Right after our daughter was born, my brother called me. He is schizo and depressed. I was busy with my daughter and didn’t want to help him. Plus my wife yelled at me for something, as usual. So I didn’t help him. In a few days, he was found dead in the bathtub, overdose on haldol. No big deal, since I was never really close to the guy. But I didn’t let my wife know that. Instead I blamed his death on her, and it gave form to my growing resentment. Now I had a great excuse to treat her with contempt.
Thus began a long career of drinking and carousing. I don’t recall actually having sex outside the marriage, however. My drinking was so severe that I really couldn’t get into those situations. Or at least, I could not recall them because of the repeated blackouts. (And you’d want to claim ‘blackout’ too if you saw some of those chicks.) Finally, finally. My wife called and told me that she wanted custody of the kid. Great news! I was free!! Of course, I stopped drinking almost immediately. Yes the DTs were tough, but alleviated by the relief I felt from the lifting of this unfair burden.
I went to AA (for the umpteenth time) and discovered that it was the alcohol pouring itself down my throat that caused me to resent my wife and child and drunk drive and cheat on her, along with lots of other shenanigens. Now I am free of my wife, although we are friends now believe it or not. She actually bought this AA thing!
Now I can offer this solution to other men who don’t want to take responsibility for their lives. Yes, I embellish things like saying my brother died of alcoholism, but hey it was 30 years ago so I can’t be expected to remember all the details. But it definitely helps to magnify the power of alcohol.

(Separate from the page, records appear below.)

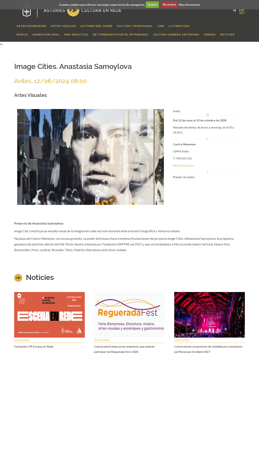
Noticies (40, 277)
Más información (189, 4)
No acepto (169, 4)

So for all you desperate men out there, I have a wonderful message for you. You can continue to cheat on your wife and neglect your children. Just open a tab at your local liquor store and start drinking! Your wife will eventually leave you. And then you’ll be free! Then, by late-middle age, when sexing has become traumatic, you can return to AA and say that you finally “get it” and become a sanctimonious hypocrite like me. Just “find god” and “seek forgiveness”, and pass on the beautiful word to other desperate men.
AA worked great for me, and it can work for you too — if you work it!
AA makes me feel so free!
I’m a young guy with 45 days sober. My last binge was when I got upset with the gf for going out with her friends. So I stayed home and got really drunk. Then when she came home we got into a huge fight. The next day I realized that she threatens my sobriety when she comes home with alcohol on her breath. So I moved out and checked myself in to the very next AA meeting. Here I am 45 days later, still sober.
I love AA! It makes me feel so free! AA works great for me!
AA works great for me
I can’t stand the nagging wife and the whiny kids. So I just get really drunk after work and stay out as long as I can, hopefully after the kids are in bed (though how they can sleep through my drunken bellowing I don’t know). The old lady tells me to go to AA, so I do that whenever she throws me out on the street, and I do a couple steps, and apologize and promise to abstain, and then everything’s great for a few months, but then she does something to annoy me and I can’t help it but it makes me start drinking again. So I start drinking and staying out late. But that’s fine because I can’t stand them anyway, like I said.
AA works great for me, and in fact it’s the only thing that ever worked!